Fig.1:Growth vs GFP Expression graph showing the relative burden positions of the Anderson Series promoters. The parts with strong promoters are depicted in dark red and are clustered near the bottom of the graph because they have lower growth rates and express lower levels of GFP as a result of high cellular burden. The parts with weaker promoter are depicted in light pink ad are clustered near the top of the graph because they have higher growth rates and express higher levels of GFP as a result of low cellular burden.

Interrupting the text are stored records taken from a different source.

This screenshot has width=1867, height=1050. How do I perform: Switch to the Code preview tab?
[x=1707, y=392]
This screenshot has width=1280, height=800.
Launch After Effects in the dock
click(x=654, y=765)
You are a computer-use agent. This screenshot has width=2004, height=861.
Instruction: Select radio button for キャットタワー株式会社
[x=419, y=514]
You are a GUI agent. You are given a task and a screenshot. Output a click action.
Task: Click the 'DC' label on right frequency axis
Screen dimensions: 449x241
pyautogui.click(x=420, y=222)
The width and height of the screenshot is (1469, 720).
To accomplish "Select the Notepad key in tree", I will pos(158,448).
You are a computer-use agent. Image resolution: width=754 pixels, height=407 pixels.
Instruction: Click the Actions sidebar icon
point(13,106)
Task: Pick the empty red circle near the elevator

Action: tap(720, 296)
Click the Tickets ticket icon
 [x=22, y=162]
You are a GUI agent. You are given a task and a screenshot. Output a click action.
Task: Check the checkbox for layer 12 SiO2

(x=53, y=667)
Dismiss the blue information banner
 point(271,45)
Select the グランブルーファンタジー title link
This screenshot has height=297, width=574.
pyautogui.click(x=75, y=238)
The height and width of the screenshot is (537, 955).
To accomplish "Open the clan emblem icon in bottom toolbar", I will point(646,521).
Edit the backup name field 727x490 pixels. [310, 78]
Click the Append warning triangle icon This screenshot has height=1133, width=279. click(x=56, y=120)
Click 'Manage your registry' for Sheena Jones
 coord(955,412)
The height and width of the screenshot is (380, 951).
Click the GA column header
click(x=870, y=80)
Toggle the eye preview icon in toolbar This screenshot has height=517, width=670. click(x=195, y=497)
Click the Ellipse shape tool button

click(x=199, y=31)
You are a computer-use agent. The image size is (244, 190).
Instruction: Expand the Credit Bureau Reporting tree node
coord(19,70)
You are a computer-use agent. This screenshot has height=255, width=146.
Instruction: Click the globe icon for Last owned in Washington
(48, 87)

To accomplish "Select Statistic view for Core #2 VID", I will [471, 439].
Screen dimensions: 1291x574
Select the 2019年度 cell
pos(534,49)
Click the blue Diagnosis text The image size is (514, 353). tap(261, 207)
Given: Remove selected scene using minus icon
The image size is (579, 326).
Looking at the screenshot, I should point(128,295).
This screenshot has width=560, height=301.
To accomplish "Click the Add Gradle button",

Table.1: Burden measurements for the Anderson Series promoters measured as percent reduction in growth rate ± 95% confidence interval.

Importance of Characterizing Burden

Although often we cannot avoid using a specific burdensome part, knowing in advance that it is burdensome, and that it has a high chance of mutating into a non-functional genetic device, can help with troubleshooting and coming up with alternatives. In the specific case of fluorescent protein-expressing devices, Fluorescence-activated cell sorting (FACS) can be used to filter out individual cells that meet a certain fluorescence threshold. This way, the cells expressing lower levels of the fluorescent protein are weeded out of the population.